What you have to do
Reproduce exactly the lines below from the one containing "VINKEMS® PU ACR (64, 989)" through the one containing "SẢN PHẨM SỮA CHỮA VÀ BẢO VỆ (82, 338)", including both, and nothing else.

★ ★ ★

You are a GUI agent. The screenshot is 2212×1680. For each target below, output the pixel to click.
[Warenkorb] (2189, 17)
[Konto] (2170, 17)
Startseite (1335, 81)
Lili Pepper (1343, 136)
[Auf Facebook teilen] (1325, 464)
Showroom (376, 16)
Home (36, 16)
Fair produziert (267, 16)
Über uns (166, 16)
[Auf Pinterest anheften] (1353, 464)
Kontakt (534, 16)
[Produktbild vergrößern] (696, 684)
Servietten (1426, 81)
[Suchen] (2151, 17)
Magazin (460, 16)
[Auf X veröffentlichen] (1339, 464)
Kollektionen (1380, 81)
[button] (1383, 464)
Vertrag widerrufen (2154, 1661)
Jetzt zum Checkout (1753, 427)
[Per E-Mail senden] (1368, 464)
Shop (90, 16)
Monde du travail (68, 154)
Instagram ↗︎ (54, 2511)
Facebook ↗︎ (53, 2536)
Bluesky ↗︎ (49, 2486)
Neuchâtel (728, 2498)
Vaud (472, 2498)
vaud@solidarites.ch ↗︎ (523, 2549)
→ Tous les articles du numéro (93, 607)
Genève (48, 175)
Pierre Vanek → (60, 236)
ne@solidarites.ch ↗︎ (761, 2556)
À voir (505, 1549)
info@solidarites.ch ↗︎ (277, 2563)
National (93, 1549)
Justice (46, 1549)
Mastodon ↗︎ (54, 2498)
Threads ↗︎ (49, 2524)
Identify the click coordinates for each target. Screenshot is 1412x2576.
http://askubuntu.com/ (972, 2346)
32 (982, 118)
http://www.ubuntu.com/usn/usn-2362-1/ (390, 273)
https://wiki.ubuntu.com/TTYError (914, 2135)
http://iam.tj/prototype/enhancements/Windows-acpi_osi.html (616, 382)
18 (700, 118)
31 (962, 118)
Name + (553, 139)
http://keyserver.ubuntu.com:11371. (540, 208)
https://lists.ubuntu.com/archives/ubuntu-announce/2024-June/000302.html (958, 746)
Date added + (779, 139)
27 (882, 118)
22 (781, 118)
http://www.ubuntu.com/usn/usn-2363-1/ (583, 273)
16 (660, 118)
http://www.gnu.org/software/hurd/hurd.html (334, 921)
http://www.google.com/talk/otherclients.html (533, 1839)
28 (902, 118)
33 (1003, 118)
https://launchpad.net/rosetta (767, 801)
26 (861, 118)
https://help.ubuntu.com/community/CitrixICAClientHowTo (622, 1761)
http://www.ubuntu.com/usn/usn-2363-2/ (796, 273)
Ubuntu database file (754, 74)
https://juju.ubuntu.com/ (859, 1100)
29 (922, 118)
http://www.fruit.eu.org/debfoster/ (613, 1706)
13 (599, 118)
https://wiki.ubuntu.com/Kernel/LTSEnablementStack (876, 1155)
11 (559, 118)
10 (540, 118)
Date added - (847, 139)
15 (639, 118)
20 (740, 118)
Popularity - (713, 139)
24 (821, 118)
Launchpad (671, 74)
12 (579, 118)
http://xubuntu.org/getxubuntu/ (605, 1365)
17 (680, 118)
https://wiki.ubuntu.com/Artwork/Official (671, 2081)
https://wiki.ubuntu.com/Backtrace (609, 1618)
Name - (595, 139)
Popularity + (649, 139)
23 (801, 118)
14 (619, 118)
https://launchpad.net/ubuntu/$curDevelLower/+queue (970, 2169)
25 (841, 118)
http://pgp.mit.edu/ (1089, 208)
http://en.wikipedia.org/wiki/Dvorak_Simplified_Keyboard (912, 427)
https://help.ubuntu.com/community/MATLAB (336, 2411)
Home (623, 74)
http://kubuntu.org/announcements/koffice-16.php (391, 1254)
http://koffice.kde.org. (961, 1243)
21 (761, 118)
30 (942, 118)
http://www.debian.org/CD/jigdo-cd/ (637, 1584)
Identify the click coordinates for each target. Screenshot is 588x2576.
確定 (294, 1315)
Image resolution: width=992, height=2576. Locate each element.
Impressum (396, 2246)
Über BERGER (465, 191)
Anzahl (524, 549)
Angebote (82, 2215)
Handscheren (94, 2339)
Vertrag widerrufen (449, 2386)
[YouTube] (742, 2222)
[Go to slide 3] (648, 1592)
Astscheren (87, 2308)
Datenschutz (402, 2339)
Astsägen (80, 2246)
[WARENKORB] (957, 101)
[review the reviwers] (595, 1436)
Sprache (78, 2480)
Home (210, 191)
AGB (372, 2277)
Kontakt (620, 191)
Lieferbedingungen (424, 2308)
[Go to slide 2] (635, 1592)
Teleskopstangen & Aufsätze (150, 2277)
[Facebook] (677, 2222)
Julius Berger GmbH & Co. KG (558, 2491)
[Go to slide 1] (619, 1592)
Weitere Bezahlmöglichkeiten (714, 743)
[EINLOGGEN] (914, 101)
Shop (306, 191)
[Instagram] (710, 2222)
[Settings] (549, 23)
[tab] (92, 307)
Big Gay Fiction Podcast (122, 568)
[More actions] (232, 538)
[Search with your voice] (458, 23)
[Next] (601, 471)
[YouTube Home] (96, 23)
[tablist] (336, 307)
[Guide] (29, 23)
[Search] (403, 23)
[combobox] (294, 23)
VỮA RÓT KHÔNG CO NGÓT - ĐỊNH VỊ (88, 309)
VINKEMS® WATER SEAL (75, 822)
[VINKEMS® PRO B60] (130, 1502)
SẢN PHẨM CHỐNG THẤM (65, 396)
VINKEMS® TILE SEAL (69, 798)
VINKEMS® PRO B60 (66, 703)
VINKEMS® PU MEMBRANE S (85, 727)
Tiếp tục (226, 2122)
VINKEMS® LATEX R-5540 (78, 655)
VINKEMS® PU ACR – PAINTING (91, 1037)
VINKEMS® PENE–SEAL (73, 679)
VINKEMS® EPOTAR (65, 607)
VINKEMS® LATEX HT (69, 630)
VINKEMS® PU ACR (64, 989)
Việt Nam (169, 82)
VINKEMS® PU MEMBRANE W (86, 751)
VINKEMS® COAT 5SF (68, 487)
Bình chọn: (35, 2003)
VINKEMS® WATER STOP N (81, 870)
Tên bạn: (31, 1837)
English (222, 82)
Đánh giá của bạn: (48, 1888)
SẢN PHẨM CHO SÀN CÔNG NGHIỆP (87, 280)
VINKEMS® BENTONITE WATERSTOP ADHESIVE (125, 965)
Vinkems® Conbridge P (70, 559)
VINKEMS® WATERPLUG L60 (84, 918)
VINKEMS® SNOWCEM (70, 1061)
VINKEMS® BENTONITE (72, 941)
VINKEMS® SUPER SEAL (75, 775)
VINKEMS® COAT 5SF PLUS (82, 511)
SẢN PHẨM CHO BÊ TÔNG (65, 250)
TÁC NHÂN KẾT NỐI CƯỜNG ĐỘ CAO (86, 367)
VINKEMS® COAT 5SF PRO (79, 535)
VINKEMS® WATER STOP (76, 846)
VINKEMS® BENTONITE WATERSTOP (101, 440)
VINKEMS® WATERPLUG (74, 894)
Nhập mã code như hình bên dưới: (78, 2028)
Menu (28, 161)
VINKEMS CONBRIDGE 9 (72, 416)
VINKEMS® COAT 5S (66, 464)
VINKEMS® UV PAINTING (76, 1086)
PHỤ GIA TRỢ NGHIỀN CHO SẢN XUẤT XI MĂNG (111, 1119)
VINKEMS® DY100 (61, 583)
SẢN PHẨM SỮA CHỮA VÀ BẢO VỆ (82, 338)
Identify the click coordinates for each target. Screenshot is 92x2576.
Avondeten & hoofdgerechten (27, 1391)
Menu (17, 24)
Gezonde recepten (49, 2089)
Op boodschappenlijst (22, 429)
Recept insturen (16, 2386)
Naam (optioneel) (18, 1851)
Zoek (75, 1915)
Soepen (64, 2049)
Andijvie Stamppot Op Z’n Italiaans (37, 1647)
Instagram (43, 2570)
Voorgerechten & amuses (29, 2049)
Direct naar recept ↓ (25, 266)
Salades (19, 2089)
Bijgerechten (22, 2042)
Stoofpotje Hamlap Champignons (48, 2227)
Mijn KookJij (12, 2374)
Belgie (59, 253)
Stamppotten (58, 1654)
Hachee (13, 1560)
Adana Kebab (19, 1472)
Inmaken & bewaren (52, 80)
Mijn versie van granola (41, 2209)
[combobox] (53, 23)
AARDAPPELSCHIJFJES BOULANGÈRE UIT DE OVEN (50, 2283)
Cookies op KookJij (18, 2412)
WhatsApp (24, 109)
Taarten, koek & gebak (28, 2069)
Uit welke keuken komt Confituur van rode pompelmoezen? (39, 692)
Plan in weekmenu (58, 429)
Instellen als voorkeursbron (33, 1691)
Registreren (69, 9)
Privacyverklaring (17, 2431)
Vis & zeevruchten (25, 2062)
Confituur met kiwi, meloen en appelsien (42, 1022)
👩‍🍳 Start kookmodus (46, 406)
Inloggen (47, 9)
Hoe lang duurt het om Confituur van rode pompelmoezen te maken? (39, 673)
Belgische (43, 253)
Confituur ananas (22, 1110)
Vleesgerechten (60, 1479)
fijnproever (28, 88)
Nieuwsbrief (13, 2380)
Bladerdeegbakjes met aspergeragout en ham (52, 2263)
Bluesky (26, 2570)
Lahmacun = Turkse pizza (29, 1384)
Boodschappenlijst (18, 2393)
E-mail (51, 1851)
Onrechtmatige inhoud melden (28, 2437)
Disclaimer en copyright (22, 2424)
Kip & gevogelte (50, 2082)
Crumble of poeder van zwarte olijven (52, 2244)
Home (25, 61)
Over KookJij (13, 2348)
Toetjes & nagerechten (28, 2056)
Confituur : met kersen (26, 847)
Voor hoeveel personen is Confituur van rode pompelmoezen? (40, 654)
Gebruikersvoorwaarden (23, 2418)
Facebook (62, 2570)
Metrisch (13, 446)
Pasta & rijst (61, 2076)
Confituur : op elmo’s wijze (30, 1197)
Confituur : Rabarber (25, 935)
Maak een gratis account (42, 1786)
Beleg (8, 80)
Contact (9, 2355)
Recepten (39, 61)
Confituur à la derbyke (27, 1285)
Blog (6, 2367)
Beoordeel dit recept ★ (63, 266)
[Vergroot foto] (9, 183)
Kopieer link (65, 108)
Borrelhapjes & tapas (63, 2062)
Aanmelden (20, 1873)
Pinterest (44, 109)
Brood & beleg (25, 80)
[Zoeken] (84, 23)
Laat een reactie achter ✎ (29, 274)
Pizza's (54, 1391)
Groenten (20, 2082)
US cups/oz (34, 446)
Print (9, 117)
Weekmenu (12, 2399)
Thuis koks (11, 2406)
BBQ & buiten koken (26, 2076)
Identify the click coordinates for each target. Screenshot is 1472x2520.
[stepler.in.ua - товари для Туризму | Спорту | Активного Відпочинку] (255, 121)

★ ★ ★

Your solution
VINKEMS® PU ACR (64, 989)
Việt Nam (169, 82)
VINKEMS® PU MEMBRANE W (86, 751)
VINKEMS® COAT 5SF (68, 487)
Bình chọn: (35, 2003)
VINKEMS® WATER STOP N (81, 870)
Tên bạn: (31, 1837)
English (222, 82)
Đánh giá của bạn: (48, 1888)
SẢN PHẨM CHO SÀN CÔNG NGHIỆP (87, 280)
VINKEMS® BENTONITE WATERSTOP ADHESIVE (125, 965)
Vinkems® Conbridge P (70, 559)
VINKEMS® WATERPLUG L60 (84, 918)
VINKEMS® SNOWCEM (70, 1061)
VINKEMS® BENTONITE (72, 941)
VINKEMS® SUPER SEAL (75, 775)
VINKEMS® COAT 5SF PLUS (82, 511)
SẢN PHẨM CHO BÊ TÔNG (65, 250)
TÁC NHÂN KẾT NỐI CƯỜNG ĐỘ CAO (86, 367)
VINKEMS® COAT 5SF PRO (79, 535)
VINKEMS® WATER STOP (76, 846)
VINKEMS® BENTONITE WATERSTOP (101, 440)
VINKEMS® WATERPLUG (74, 894)
Nhập mã code như hình bên dưới: (78, 2028)
Menu (28, 161)
VINKEMS CONBRIDGE 9 (72, 416)
VINKEMS® COAT 5S (66, 464)
VINKEMS® UV PAINTING (76, 1086)
PHỤ GIA TRỢ NGHIỀN CHO SẢN XUẤT XI MĂNG (111, 1119)
VINKEMS® DY100 (61, 583)
SẢN PHẨM SỮA CHỮA VÀ BẢO VỆ (82, 338)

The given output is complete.